Espace de libertés – Février 2015

Entre la culture et la télévision, ce fut souvent un remake des « Meilleures ennemies ». Avec, dans les deux rôles principaux, les résultats d’audience, face à des émissions nécessaires mais pas toujours très suivies. Pour autant, la suppression de « 50 Degrés Nord » de la grille des programmes de la RTBF ne signifie pas que la télé de service public méprise la culture dans son ensemble. Ce serait trop simple… et surtout très réducteur.

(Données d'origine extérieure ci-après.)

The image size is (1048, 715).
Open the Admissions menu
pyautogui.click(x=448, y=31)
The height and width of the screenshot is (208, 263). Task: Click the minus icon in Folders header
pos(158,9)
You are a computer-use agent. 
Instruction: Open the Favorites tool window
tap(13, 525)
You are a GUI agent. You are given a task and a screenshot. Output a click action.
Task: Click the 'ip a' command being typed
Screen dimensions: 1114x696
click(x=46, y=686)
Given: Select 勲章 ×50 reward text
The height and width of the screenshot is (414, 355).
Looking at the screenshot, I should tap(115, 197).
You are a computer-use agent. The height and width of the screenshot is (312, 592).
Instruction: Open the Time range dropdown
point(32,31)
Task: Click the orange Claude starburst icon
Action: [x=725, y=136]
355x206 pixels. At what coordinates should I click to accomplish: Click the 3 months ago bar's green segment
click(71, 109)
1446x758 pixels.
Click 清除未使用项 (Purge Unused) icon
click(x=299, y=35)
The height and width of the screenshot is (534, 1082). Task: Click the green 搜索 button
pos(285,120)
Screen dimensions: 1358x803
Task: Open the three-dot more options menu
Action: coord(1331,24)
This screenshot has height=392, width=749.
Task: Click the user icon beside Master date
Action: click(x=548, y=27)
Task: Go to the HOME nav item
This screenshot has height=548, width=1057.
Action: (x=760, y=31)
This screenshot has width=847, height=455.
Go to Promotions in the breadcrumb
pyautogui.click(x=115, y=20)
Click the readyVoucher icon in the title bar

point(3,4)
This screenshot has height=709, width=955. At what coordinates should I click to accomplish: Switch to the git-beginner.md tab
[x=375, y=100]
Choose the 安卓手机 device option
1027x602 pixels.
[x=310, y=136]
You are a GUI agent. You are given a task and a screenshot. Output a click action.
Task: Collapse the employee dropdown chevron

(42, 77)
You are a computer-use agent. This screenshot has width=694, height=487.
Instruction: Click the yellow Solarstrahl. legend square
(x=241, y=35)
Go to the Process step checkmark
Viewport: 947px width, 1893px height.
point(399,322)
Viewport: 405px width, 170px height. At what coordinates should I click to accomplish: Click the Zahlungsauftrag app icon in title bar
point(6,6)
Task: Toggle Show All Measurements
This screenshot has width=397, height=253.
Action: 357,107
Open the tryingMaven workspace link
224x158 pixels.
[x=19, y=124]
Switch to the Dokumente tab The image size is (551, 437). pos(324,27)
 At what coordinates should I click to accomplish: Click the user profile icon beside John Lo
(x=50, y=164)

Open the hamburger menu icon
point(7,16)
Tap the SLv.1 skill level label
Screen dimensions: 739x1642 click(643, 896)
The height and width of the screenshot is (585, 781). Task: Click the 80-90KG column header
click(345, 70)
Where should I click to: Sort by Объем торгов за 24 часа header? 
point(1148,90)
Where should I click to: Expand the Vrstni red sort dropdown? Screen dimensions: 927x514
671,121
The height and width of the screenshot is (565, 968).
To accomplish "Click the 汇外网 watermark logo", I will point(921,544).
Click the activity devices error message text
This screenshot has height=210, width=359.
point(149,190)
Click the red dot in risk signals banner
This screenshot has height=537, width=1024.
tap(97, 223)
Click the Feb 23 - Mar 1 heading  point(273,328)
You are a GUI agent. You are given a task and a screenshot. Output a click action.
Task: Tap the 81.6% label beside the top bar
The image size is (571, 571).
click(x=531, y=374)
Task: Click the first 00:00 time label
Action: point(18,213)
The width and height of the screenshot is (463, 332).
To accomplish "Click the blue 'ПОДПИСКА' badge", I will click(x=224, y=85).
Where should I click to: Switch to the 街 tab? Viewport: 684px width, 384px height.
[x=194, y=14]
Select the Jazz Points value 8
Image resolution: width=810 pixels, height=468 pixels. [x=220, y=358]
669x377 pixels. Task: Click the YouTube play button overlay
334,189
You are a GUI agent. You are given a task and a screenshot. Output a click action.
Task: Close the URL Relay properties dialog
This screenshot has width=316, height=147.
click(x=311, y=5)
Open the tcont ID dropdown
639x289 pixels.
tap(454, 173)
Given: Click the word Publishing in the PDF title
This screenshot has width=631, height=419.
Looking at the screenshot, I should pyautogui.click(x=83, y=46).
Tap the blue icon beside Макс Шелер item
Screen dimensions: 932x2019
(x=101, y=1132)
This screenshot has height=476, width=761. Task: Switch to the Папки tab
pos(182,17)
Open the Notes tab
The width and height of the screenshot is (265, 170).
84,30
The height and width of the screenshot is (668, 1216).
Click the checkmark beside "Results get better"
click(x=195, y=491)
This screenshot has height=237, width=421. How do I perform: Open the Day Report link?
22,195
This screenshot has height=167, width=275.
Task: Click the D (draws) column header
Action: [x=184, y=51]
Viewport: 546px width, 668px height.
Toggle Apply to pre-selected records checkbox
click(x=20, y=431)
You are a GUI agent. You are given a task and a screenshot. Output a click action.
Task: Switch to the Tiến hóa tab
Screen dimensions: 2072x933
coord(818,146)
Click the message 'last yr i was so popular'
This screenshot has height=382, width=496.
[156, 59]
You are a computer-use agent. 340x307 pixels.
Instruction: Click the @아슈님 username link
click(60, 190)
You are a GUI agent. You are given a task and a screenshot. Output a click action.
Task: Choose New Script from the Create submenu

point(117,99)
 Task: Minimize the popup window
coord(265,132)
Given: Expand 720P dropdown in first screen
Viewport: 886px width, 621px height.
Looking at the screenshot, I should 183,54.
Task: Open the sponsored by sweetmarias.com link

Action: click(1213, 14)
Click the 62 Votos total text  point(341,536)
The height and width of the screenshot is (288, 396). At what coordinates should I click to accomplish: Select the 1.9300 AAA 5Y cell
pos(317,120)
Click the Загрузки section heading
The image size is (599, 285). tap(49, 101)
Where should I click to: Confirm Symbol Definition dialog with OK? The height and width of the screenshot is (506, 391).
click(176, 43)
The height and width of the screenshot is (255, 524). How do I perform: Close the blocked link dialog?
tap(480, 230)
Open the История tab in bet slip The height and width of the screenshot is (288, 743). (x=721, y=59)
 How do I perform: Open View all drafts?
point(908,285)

« Si chaque personne qui nous reproche la suppression de “50 Degrés Nord” avait regardé l’émission ne fut-ce qu’une fois dans sa vie, nous aurions cartonné en termes d’audience », nous lance, révulsé par l’hypocrisie ambiante, ce (très) proche de l’administrateur général de la RTBF Jean-Paul Philippot. « Nous n’avons pas supprimé une émission culturelle, nous avons supprimé une mauvaise émission tout court. Un programme qui avait fini par se regarder le nombril. »

Il ne nous appartient pas ici d’apporter une opinion au sujet d’une émission de toute façon défunte. Mais bien de remarquer que la suppression de « 50 Degrés Nord » a surtout rouvert bien grand le fossé entre une partie du monde culturel et le service public. Alors que cette décision, d’abord de nature économique, ne permet pas d’en déduire que la vénérable RTBF ne veut plus de la culture sur ses ondes. « La culture a toujours exacerbé les passions », pointe-t-on dans le paquebot de Reyers. « Quand nous décidons de ne pas surenchérir sur les droits de la Champions League de foot, personne ne nous accuse de détester le sport. Par ailleurs, il faut comprendre que nous vivons aussi en partie de la publicité. Et que si une émission est très peu regardée, elle n’attirera pas d’investissements publicitaires susceptibles de faire entrer un peu d’argent dans les caisses. »

Les lois de l’audimat

Pour l’année 2014, toutes sortes de chiffres ont circulé quant au nombre de téléspectateurs devant « 50 Degrés ». La « vraie » fourchette de situant visiblement entre 10 et 15.000 personnes par jour, au maximum. C’est-à-dire objectivement très peu. « Pour autant, nous ne réfléchissons pas uniquement en termes de chiffres. D’autres émissions culturelles, comme “Livrés à domicile”, font à peine mieux. Mais ont trouvé leur réel créneau. »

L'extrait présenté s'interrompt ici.